- Stored data -
- - - - - - -
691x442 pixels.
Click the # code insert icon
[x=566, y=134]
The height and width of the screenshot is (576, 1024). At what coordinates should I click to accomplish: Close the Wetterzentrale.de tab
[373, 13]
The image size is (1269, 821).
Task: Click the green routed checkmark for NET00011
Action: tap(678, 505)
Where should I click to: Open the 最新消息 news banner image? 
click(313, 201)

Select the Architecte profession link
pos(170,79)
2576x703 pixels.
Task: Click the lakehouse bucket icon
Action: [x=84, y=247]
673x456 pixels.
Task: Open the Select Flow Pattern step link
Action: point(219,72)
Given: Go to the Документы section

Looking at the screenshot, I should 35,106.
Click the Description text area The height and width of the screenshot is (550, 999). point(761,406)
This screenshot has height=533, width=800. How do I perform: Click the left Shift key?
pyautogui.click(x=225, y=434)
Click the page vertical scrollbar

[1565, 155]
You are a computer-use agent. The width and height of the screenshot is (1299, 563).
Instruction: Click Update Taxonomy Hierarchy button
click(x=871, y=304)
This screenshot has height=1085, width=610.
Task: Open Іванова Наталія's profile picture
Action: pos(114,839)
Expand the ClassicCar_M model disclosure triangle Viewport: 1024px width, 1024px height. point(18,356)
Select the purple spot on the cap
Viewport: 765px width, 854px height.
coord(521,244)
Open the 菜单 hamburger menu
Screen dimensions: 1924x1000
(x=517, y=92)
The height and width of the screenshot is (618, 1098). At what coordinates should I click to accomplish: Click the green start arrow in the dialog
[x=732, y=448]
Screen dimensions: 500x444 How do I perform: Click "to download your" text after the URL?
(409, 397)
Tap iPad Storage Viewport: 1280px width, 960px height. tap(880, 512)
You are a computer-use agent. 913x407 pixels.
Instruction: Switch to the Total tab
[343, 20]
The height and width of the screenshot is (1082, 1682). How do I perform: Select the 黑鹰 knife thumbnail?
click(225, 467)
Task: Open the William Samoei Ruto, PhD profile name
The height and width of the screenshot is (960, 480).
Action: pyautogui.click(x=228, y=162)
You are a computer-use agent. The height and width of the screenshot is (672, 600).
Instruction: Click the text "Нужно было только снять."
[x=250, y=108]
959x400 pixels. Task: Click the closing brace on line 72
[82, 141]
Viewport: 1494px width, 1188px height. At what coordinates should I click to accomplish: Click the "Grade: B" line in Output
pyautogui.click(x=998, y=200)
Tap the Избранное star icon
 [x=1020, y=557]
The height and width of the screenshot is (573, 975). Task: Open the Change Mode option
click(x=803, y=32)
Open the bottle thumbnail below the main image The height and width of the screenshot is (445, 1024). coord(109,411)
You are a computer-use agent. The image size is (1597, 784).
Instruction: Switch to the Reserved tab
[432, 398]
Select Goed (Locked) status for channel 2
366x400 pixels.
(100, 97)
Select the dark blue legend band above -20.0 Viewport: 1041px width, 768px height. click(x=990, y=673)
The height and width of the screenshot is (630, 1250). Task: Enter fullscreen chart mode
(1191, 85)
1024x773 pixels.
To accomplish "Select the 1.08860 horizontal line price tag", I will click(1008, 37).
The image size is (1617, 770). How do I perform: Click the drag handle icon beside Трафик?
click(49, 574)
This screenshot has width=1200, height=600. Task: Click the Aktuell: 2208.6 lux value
- - - - - - -
- Exercise objective -
Reproduce every record above exactly as it appears.

- Exercise answer -
691x442 pixels.
Click the # code insert icon
[x=566, y=134]
The height and width of the screenshot is (576, 1024). At what coordinates should I click to accomplish: Close the Wetterzentrale.de tab
[373, 13]
The image size is (1269, 821).
Task: Click the green routed checkmark for NET00011
Action: tap(678, 505)
Where should I click to: Open the 最新消息 news banner image? 
click(313, 201)

Select the Architecte profession link
pos(170,79)
2576x703 pixels.
Task: Click the lakehouse bucket icon
Action: [x=84, y=247]
673x456 pixels.
Task: Open the Select Flow Pattern step link
Action: point(219,72)
Given: Go to the Документы section

Looking at the screenshot, I should 35,106.
Click the Description text area The height and width of the screenshot is (550, 999). point(761,406)
This screenshot has height=533, width=800. How do I perform: Click the left Shift key?
pyautogui.click(x=225, y=434)
Click the page vertical scrollbar

[1565, 155]
You are a computer-use agent. The width and height of the screenshot is (1299, 563).
Instruction: Click Update Taxonomy Hierarchy button
click(x=871, y=304)
This screenshot has height=1085, width=610.
Task: Open Іванова Наталія's profile picture
Action: pos(114,839)
Expand the ClassicCar_M model disclosure triangle Viewport: 1024px width, 1024px height. point(18,356)
Select the purple spot on the cap
Viewport: 765px width, 854px height.
coord(521,244)
Open the 菜单 hamburger menu
Screen dimensions: 1924x1000
(x=517, y=92)
The height and width of the screenshot is (618, 1098). At what coordinates should I click to accomplish: Click the green start arrow in the dialog
[x=732, y=448]
Screen dimensions: 500x444 How do I perform: Click "to download your" text after the URL?
(409, 397)
Tap iPad Storage Viewport: 1280px width, 960px height. tap(880, 512)
You are a computer-use agent. 913x407 pixels.
Instruction: Switch to the Total tab
[343, 20]
The height and width of the screenshot is (1082, 1682). How do I perform: Select the 黑鹰 knife thumbnail?
click(225, 467)
Task: Open the William Samoei Ruto, PhD profile name
The height and width of the screenshot is (960, 480).
Action: pyautogui.click(x=228, y=162)
You are a computer-use agent. The height and width of the screenshot is (672, 600).
Instruction: Click the text "Нужно было только снять."
[x=250, y=108]
959x400 pixels. Task: Click the closing brace on line 72
[82, 141]
Viewport: 1494px width, 1188px height. At what coordinates should I click to accomplish: Click the "Grade: B" line in Output
pyautogui.click(x=998, y=200)
Tap the Избранное star icon
 [x=1020, y=557]
The height and width of the screenshot is (573, 975). Task: Open the Change Mode option
click(x=803, y=32)
Open the bottle thumbnail below the main image The height and width of the screenshot is (445, 1024). coord(109,411)
You are a computer-use agent. The image size is (1597, 784).
Instruction: Switch to the Reserved tab
[432, 398]
Select Goed (Locked) status for channel 2
366x400 pixels.
(100, 97)
Select the dark blue legend band above -20.0 Viewport: 1041px width, 768px height. click(x=990, y=673)
The height and width of the screenshot is (630, 1250). Task: Enter fullscreen chart mode
(1191, 85)
1024x773 pixels.
To accomplish "Select the 1.08860 horizontal line price tag", I will click(1008, 37).
The image size is (1617, 770). How do I perform: Click the drag handle icon beside Трафик?
click(49, 574)
This screenshot has width=1200, height=600. Task: Click the Aktuell: 2208.6 lux value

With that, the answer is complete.